Written instruction 1: From the piece on Bicol's virgin beaches, pull out the passage starting with "It was this" and going on through "all commercialized beaches.".
Written instruction 2: Sum up the piece on Bicol's virgin beaches in two sentences.
Written instruction 3: In the piece on Bicol's virgin beaches, which commercialized beach does the writer name as one already visited?

Document passage:
+---+
Hidden Paradise: Bicol’s Virgin Beaches

If I will be allowed to be proud of something, that I will reserve for the beautiful beaches that my hometown offers. I grew up in the province and as a kid, summertime with family means scouting local beaches and nature hopping from rivers, falls to springs and mountains.

It is through this that I got to appreciate nature at its best in its original beauty. Yes, that kind of beauty that is not tampered by man or any modernization. I have somehow developed this kind of appreciation when it comes to what is beautiful and having gone to commercialized beaches such as Boracay, I must say that I wasn’t fascinated that much at all compared to the ecstatic feeling I get every time my eyes lay upon the sight of paradise in its original state – how God created them and not how man created them.

It was this appreciation that taught me to love nature and care for it as if its part of me. I actually wanted to promote in our province, in light of this, an advocacy to tourists and locals alike how to enjoy nature’s bounty and yet at the same time, preserve its natural beauty. Commercialization of beaches as tourist spots means a flock of tourists which is also equivalent to more use of resources as well as more litter. The latter is what becomes far too common in all commercialized beaches.
+---+
[Text and item location entries]
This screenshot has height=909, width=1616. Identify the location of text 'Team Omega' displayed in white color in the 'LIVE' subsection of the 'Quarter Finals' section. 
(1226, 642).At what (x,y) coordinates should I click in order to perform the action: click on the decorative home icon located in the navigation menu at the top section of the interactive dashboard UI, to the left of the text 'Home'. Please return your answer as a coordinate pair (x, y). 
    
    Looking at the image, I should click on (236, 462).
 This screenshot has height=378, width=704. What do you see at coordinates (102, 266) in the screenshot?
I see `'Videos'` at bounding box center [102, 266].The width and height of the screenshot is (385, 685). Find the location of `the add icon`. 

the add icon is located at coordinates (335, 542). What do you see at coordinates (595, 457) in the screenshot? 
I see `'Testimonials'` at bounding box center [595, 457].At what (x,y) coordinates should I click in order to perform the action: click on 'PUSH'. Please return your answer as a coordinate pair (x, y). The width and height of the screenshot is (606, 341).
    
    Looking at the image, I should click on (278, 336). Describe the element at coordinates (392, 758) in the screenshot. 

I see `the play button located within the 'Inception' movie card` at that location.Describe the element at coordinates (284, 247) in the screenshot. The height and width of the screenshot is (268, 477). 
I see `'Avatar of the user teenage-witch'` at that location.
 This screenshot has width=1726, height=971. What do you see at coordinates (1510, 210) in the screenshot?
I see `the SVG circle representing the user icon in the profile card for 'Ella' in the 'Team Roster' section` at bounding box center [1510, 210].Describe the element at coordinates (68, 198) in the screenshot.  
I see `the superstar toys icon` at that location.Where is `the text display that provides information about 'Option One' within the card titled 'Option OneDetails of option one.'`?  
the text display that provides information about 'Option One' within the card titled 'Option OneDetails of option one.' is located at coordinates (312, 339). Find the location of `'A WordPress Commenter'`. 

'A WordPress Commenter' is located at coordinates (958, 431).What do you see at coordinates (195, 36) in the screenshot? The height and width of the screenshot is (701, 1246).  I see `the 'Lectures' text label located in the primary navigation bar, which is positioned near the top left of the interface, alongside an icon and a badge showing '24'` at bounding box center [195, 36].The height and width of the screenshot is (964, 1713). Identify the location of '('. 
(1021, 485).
+---+
Written response 1:
It was this appreciation that taught me to love nature and care for it as if its part of me. I actually wanted to promote in our province, in light of this, an advocacy to tourists and locals alike how to enjoy nature’s bounty and yet at the same time, preserve its natural beauty. Commercialization of beaches as tourist spots means a flock of tourists which is also equivalent to more use of resources as well as more litter. The latter is what becomes far too common in all commercialized beaches.

Written response 2: Having grown up exploring the untouched beaches and natural sites of a home province in Bicol, the writer came to prize nature in its original state over commercialized beaches such as Boracay. This led the writer to want to promote an advocacy in the province for enjoying nature while preserving it, since commercialized beaches draw crowds that use more resources and leave more litter.

Written response 3: Boracay